With a support crew of two and the thoughts and prayers of us all they are limited only by themselves. By sheer exhaustion, dehydration and their own will to continue.

After a 57-mile day on the Tahoe Rim Trail they struck out Friday believing they would be victorious in their eight remaining challenges. By Saturday evening they had conquered challenges 3, 4 and 5. Early Sunday, they began Challenge 6, the 35-miles of the Ruby Crest Trail. As of early Sunday night there was still no word.

It struck me and my friend, Christy, on Sunday as we visited Alder Creek in the Donner State Park that the Donner Party, like the adventurers Friday, must have felt nearly victorious in reaching the Sierra Nevada. Having labored from Illinois on foot, by ox team and carving roads as they went. The party's struggles must have seemed nearly over as they neared the crest of the Sierra in November 1846.

On the map at the park, Sutter's Fort seemed so close compared to their home in Springfield, Ill., where the party left the morning of April 14, 1846, 37 strong and bound for California with the farewells of friends and loved ones.

It's impossible for us today to understand the hardships these families faced on the road to California. Impossible for us to understand how lucky we are to be here today.

Had George and Jacob Donner and others like them been content with their prosperous lives, it would be the people of Mexico making their homes in the Eagle and Carson valleys.

As I waited for word on my four adventurous friends I could only hope they fared well and life and limb are safe and sound.

We will see the product of their adventures in the stories and photos they share when they return. They will share their bumps and bruises and show us sights many of us will never see but for their efforts. They will have proven again that mind can triumph over matter.

But we who stayed behind, in the comfort of our own beds, well fed and watered will never truly know what it was like. It is the same for those families who stayed behind and waited for word as the Donners and those with them headed West.

It's a good time to remember that the sacrifices of the few often pave the way for the many.

Eighty-seven people were in the party at the Hastings Cutoff. Five people died before reaching the Sierra Nevada mountains: Luke Halloran, John Snyder, Hardkoop, Wolfinger and William Pike.
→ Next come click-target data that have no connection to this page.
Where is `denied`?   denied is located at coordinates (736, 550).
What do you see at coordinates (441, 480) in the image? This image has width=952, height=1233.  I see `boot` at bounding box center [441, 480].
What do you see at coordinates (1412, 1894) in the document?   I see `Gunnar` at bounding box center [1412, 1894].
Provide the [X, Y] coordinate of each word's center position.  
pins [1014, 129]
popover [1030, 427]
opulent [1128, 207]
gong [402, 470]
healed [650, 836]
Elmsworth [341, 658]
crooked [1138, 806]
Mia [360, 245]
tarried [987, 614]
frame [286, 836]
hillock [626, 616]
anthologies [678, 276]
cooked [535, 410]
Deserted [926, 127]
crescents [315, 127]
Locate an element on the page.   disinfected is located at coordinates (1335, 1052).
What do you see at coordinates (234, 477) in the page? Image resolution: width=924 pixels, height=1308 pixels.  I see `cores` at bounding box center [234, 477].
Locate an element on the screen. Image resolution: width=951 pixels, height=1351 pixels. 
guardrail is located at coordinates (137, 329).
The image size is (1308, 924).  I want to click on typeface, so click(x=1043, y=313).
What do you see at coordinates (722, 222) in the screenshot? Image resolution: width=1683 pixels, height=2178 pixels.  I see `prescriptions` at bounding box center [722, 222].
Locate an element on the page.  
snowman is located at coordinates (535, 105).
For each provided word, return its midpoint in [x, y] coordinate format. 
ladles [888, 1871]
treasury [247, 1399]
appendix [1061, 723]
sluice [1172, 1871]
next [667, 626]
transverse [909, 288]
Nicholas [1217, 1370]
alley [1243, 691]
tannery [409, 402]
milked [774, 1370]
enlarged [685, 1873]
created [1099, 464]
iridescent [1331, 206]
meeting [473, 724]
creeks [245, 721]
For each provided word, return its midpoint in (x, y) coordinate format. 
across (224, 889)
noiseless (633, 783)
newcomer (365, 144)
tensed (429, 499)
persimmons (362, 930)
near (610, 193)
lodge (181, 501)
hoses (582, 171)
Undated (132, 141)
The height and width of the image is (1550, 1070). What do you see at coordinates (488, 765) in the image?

Of the members of the Donner Party who were trapped in the mountains, 45 survived to reach California.

Left behind were:

George and Tamsen Donner

Jacob and Elizabeth Donner

Isaac, Samuel and Lewis Donner and William Hook

Samuel Shoemaker

John Denton

Baylis Williams

Milford Elliot

James Smith

Patrick Dolan

Eleanor Eddy

Margaret and JamesEddy

Lavinia Jackson Murphy

Landrum and Lemuel Murphy

George Foster

Catherine Pike

Ada and Lewis Jr. Kesberg

Charles Berger

Augustus Spitzer

Joseph Reinhardt

Harriet McCutchens

Franklin and Elizabeth Graves

Franklin Graves Jr. and sister Elizabeth Graves

Jay Fosdick

Charles Stanton

Luis

Salvadore

Antonio

On Monday afternoon, when I finally got word the four Nevada Appeal adventurers were fine -- just running a little behind schedule and having trouble getting to a phone -- I let out a big sigh of relief. Of course they were OK. The Donner Party is history, right?

Kelli Du Fresne, features editor of the Nevada Appeal, is a worry wart.